Set tasks ▸
**A.** In the entries, starting at the line that has "Task: Expand the" and running through the last entry, switch "price" to "quote" and write those lines out again with nothing else changed. Leave the pictures out.
**B.** Pick up the article on the cost of Trump's trade policy after its last sentence and keep writing.
# Start of Reading text
President Donald Trump’s trade policy could cost American
households thousands of dollar next year, according to a new
study released Tuesday.
The report, authored by Terrie Walmsley and Peter Minor and
sponsored by the pro-free market Koch Industries, concluded that
Trump’s threats to
boost tariffs on Chinese
products to 25%, impose tariffs on auto imports, and continue
tariffs on steel and aluminum could take a major chunk out of the
economy.
“A stated goal of the US administration’s trade
policy is to strengthen the US economy,” the
authors wrote. “The findings in this report indicate
that the administration’s trade actions could be potentially
costly and reduce economic growth.”
The reasoning behind the economic slowdown is fairly simple.
Tariffs act as taxes on goods coming into the US, making items
hit with the restrictions more expensive. While this makes US
goods cheaper by comparison, it also drives up costs for American
businesses and consumers.
# End of Reading text
# Start of Supplied data
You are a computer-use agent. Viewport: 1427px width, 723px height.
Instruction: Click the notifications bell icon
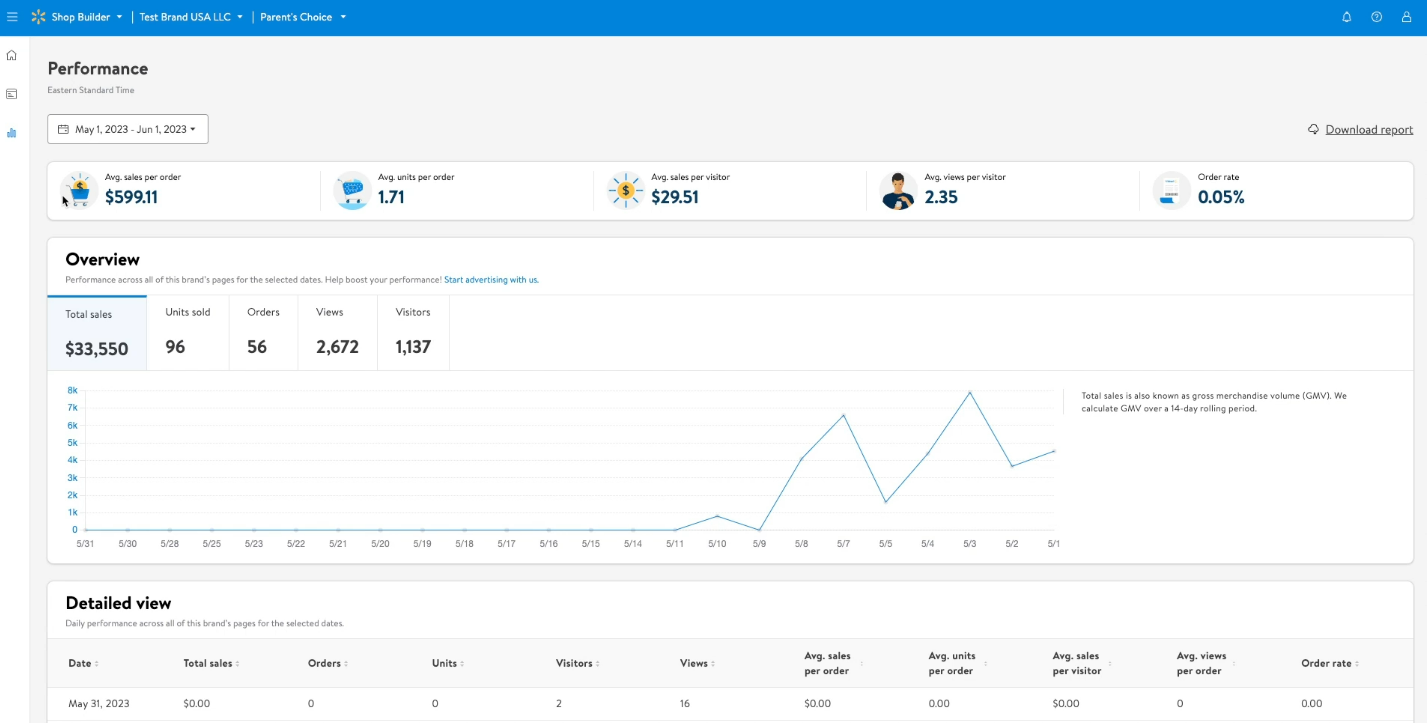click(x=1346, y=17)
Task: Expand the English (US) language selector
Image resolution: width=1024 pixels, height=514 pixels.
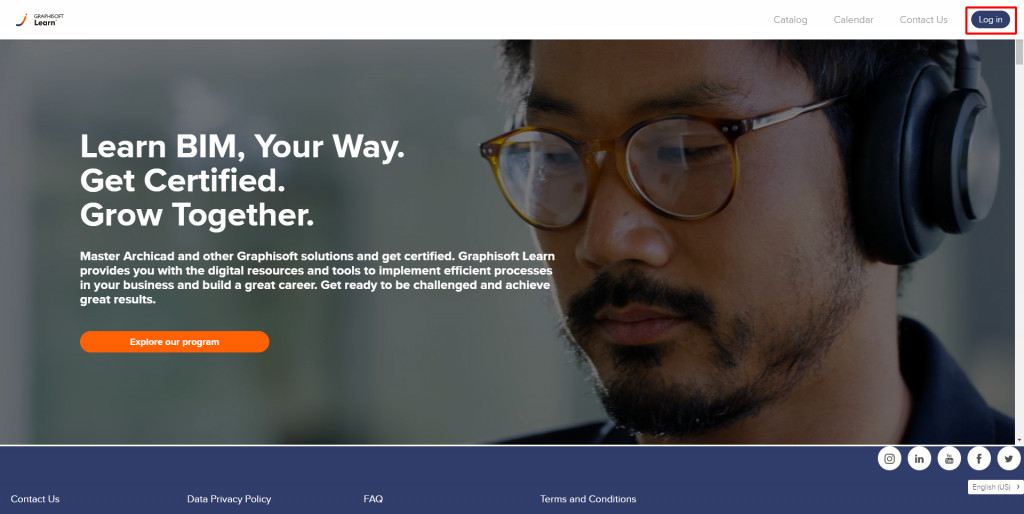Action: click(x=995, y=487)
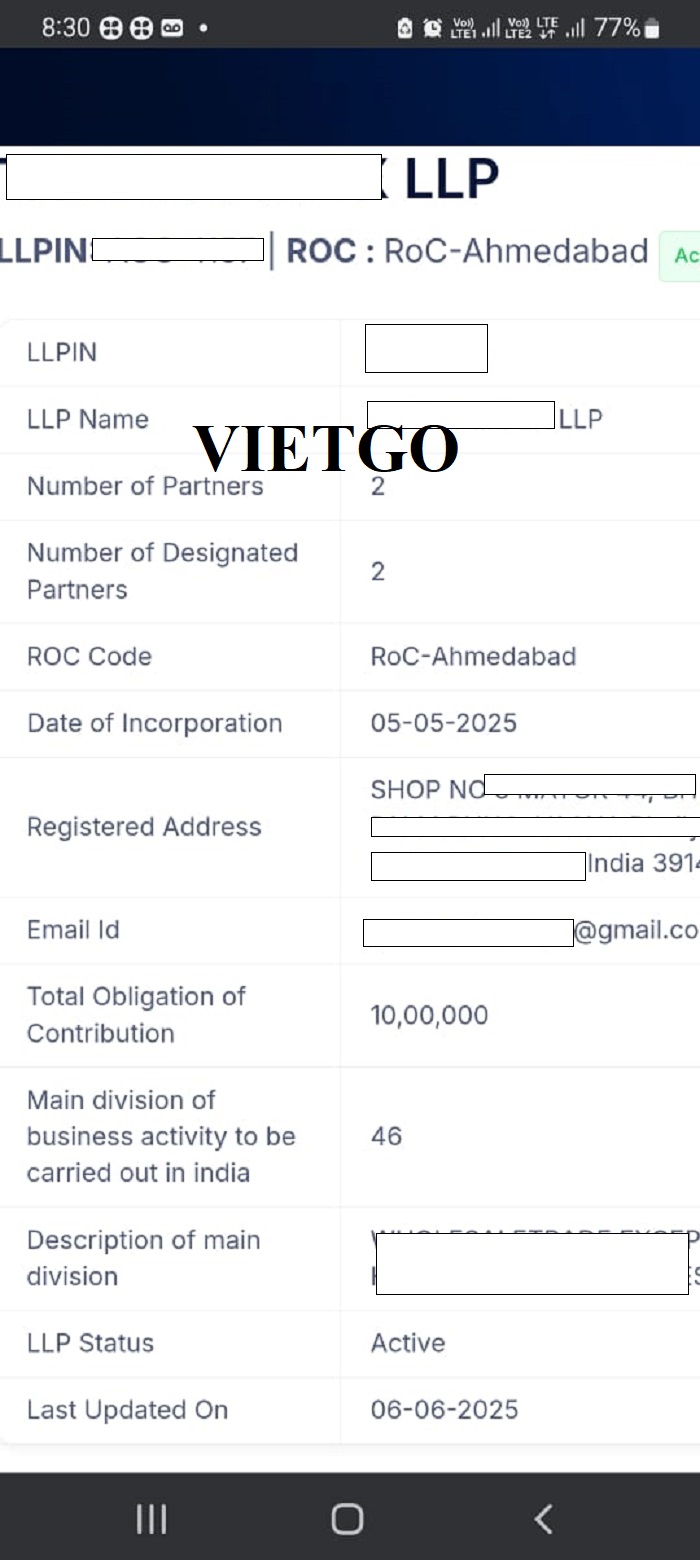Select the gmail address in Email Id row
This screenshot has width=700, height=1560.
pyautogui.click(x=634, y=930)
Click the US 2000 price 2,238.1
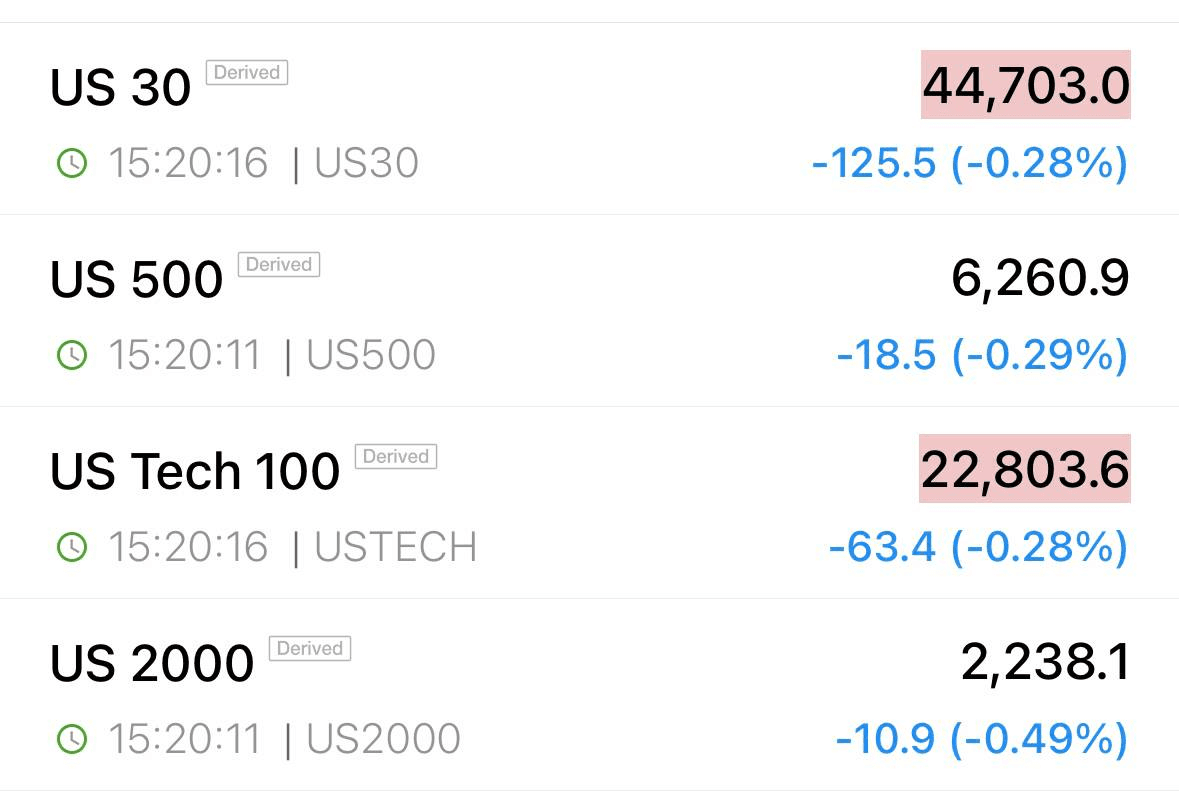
# End of Supplied data
Answers for the tasks ▸
**A.**
Task: Expand the English (US) language selector
Image resolution: width=1024 pixels, height=514 pixels.
Action: click(x=995, y=487)
Select the gmail address in Email Id row
This screenshot has width=700, height=1560.
pyautogui.click(x=634, y=930)
Click the US 2000 quote 2,238.1

**B.**
In response to the higher prices, businesses and consumers could
buy less, resulting in a slower pace of job growth, lower capital
investment, and eventually slower economic activity. While the
researchers’ estimates don’t suggest the US would be plunged into
a recession, they say the slowdown would be substantial.
The amount economic growth
each trade action — auto tariffs, China tariffs, and metals
tariffs —would shave off of GDP through 2030.
ImpactEcon
Here’s a rundown of some of the key findings from the report:
- The total economic cost from the measures from 2018 to 2030
would be $2.8 trillion. - GDP in 2019 would be 1.78 percentage points lower in 2019
than the current projection. - In 2019, each US household would lose the equivalent of
$2,357, which also works out to a cost of about $915 per person.
Through 2030, the study estimates that each household will lose
just over $17,000 in spending power. - If all trade actions hit concurrently, up to 2.75 million
more workers would be unemployed compared to current projections,
as companies slow their hiring plans and lay off current workers. - The authors also estimate that the trade policies would force
665,000 workers to find employment in other industries.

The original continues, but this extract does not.